Evaporation of large charged black holes

Short answer: Yes, if an isolated black hole is large enough (supermassive) and has an initial charge comparable to its mass, then it would lose mass through Hawking radiation much quicker than it would lose charge and would eventually reach nearly extreme state. It would still continue to lose mass and charge though at much slower rates and would remain in a near extreme state nearly till the end of its long, but still finite, lifetime, exceeding by many orders of magnitude the lifetime of an uncharged black hole of the same initial mass.

Longer answer: In what follows, we are using Planck units $G=\hbar=c=1$. $Q$ and $M$ are the charge and mass of the black hole, and $e$ and $m$ are the charge and mass of the electron, the lightest charged particle.

First, let us emphasize that in a realistic astrophysical environment free electrons/positrons would quickly neutralize any significant charge that the black hole may possess, so OP's condition 1 makes the situation quite artificial.

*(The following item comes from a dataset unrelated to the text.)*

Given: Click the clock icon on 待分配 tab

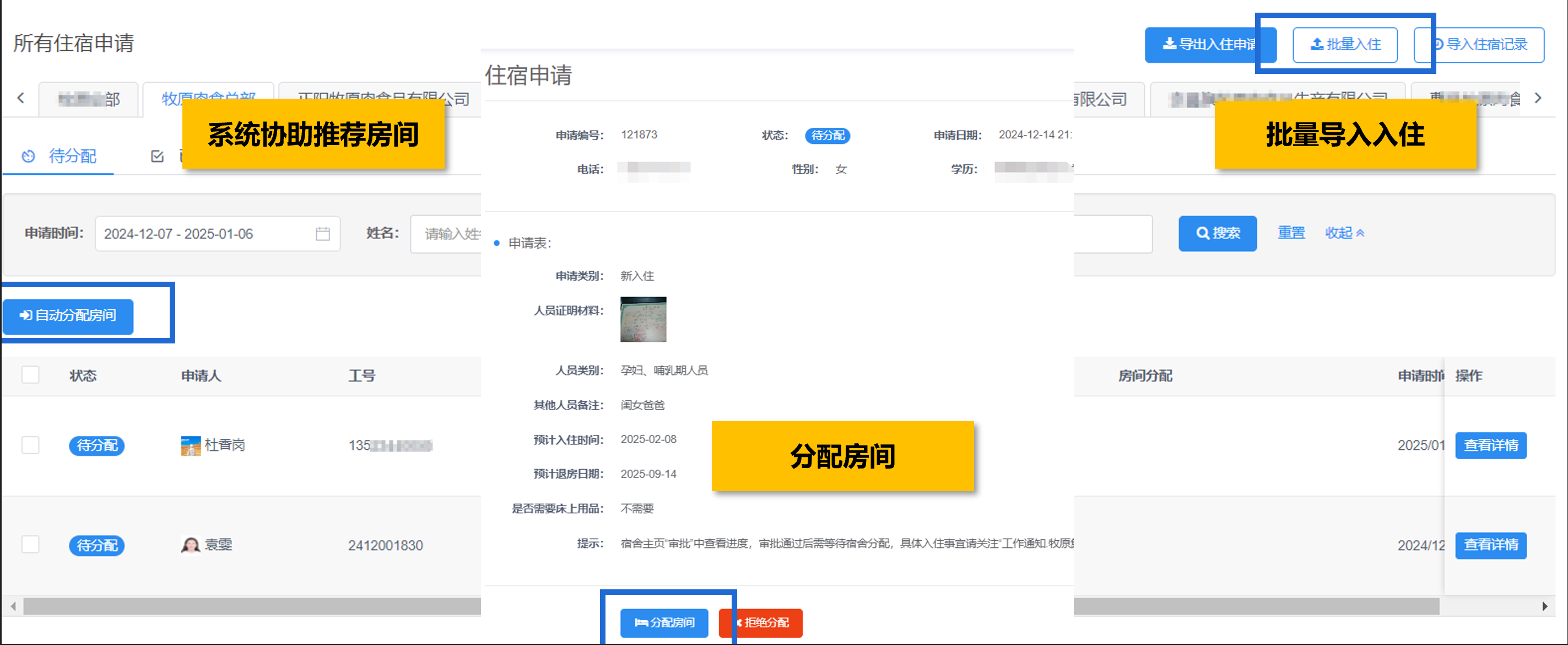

If we consider charged particle orbits in the Reissner–Nordström metric, the condition $$ \frac{e Q }{ r_+} > m $$ makes it energetically favorable for a pair of charged particles to form with one escaping to infinity and another falling into the black hole. Here, $r_+$ is the horizon radius, so $Q/r_+$ is the electrostatic potential at the horizon.

If Compton wavelength of an electron is much smaller than $r_+$ then pair production could be described by Schwinger's equations. The rate of pair production would be exponentially suppressed if the maximal field strength is lower than $E_{S}\sim \frac{m^2}e$. Since the field strength at the horizon is $\frac{Q}{r^2_+}$ and for a RN black hole $M\leq r_+ \leq 2M$, a black hole can carry a geometrically significant charge ($Q$ comparable to mass $M$) for a long time only if $$ M > \frac{e}{m^2} \approx 5 \cdot 10^5 M _\odot. $$ This also automatically enforces OP's condition 2. Such a black hole would fall into a SMBH range.

Evolution of charge and mass for such massive isolated black hole has been considered in literature:

  • Hiscock, W. A., & Weems, L. D. (1990). Evolution of charged evaporating black holes. Physical Review D, 41(4), 1142, doi:10.1103/PhysRevD.41.1142.

The rate of charge loss is obtained by integrating the Schwinger pair production rate over the volume near the horizon, while the mass loss is a sum of thermal radiation from massless particles and energy carried away by the charged particles. The resulting system is then integrated numerically. The overall evolution for the system is best illustrated by the following plot:

Figure from Hiscock & Weems 1990

FIG. 2. Evolution paths followed by evaporating charged black holes. The charged-black-hole configuration space is divided into two regions: a “charge dissipation zone” in the upper left, where black holes rapidly discharge, and a “mass dissipation zone” to the lower right, in which evaporation causes the charge-to-mass ratio of the black holes to increase. The boundary area between these two regions is a dissipative attractor, which all charged black holes evolve toward as they evaporate.

While here is a sample evolution of charge and mass through the black hole lifetime:

Figure from Hiscock & Weems 1990

FIG. 7. Mass and charge as functions of time for a black hole with $M= 168 \times 10^{6} M_\odot$ and $(Q/M)^2=0.1$ initially, and $n_\nu=3$. The charge-to-mass ratio of the black hole reaches a maximum at $(Q/M)^2=0.9999$ just as it reaches the attractor. The black hole spends most of its lifetime very close to the extreme Reissner-Nordstrom limit.

We see that a very heavy black hole with a significant initial charge $Q<M$ would first lose most of its “excess” mass ($M-Q$) and then spent most of its lifetime in a near extreme Reissner–Nordström state evolving along the attractor trajectory. The temperature of the black hole of course, never reaches zero, so there is no violation of the third law of thermodynamics.

The total lifetime of such charged black hole is dominated by the initial charge $Q_i$ and could be approximated as: $$ T\simeq \frac{2 \pi^2 \hbar^2}{e^3} \exp \left(\frac{Q_i}{Q_0} \right)= 10^{47} \exp \left(\frac{Q_i}{Q_0} \right) \,\text{yr}, $$ where $Q_0=\frac{\hbar e}{\pi m^2}\approx 1.7\cdot 10^5 M_\odot$, the equation starts being valid for $Q_i> 60\cdot 10^6M_\odot$. This lifetime is exponentially longer than the lifetime of an uncharged black hole, that scales as $M^3$.